┏━━

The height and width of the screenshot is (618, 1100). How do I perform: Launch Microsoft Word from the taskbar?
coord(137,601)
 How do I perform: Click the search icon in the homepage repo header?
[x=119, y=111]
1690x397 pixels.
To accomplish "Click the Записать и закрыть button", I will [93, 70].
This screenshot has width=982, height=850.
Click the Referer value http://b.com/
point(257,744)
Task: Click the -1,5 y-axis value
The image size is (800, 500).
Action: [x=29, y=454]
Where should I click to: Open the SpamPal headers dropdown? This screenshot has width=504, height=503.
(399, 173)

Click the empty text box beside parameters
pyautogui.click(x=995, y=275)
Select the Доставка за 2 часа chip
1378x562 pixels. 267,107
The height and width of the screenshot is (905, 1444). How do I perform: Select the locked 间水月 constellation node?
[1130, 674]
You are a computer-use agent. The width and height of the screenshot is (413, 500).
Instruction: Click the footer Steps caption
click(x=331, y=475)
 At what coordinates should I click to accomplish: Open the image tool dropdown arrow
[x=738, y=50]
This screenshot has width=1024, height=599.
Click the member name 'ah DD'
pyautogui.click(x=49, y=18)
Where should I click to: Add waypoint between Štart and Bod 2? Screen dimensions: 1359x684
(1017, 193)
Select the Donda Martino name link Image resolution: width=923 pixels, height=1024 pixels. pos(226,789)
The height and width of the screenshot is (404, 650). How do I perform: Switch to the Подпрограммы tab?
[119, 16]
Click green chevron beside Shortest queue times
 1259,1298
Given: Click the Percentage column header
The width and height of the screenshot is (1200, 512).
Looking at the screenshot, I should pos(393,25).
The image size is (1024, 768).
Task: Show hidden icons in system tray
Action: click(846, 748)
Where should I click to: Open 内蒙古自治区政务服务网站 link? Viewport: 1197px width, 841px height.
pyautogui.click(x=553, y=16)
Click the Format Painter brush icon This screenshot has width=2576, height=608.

┗━━

Set down the listing above exactly, line for line.

### [EXERCISE SOLUTION]
The height and width of the screenshot is (618, 1100). How do I perform: Launch Microsoft Word from the taskbar?
coord(137,601)
 How do I perform: Click the search icon in the homepage repo header?
[x=119, y=111]
1690x397 pixels.
To accomplish "Click the Записать и закрыть button", I will [93, 70].
This screenshot has width=982, height=850.
Click the Referer value http://b.com/
point(257,744)
Task: Click the -1,5 y-axis value
The image size is (800, 500).
Action: [x=29, y=454]
Where should I click to: Open the SpamPal headers dropdown? This screenshot has width=504, height=503.
(399, 173)

Click the empty text box beside parameters
pyautogui.click(x=995, y=275)
Select the Доставка за 2 часа chip
1378x562 pixels. 267,107
The height and width of the screenshot is (905, 1444). How do I perform: Select the locked 间水月 constellation node?
[1130, 674]
You are a computer-use agent. The width and height of the screenshot is (413, 500).
Instruction: Click the footer Steps caption
click(x=331, y=475)
 At what coordinates should I click to accomplish: Open the image tool dropdown arrow
[x=738, y=50]
This screenshot has width=1024, height=599.
Click the member name 'ah DD'
pyautogui.click(x=49, y=18)
Where should I click to: Add waypoint between Štart and Bod 2? Screen dimensions: 1359x684
(1017, 193)
Select the Donda Martino name link Image resolution: width=923 pixels, height=1024 pixels. pos(226,789)
The height and width of the screenshot is (404, 650). How do I perform: Switch to the Подпрограммы tab?
[119, 16]
Click green chevron beside Shortest queue times
 1259,1298
Given: Click the Percentage column header
The width and height of the screenshot is (1200, 512).
Looking at the screenshot, I should pos(393,25).
The image size is (1024, 768).
Task: Show hidden icons in system tray
Action: click(846, 748)
Where should I click to: Open 内蒙古自治区政务服务网站 link? Viewport: 1197px width, 841px height.
pyautogui.click(x=553, y=16)
Click the Format Painter brush icon This screenshot has width=2576, height=608.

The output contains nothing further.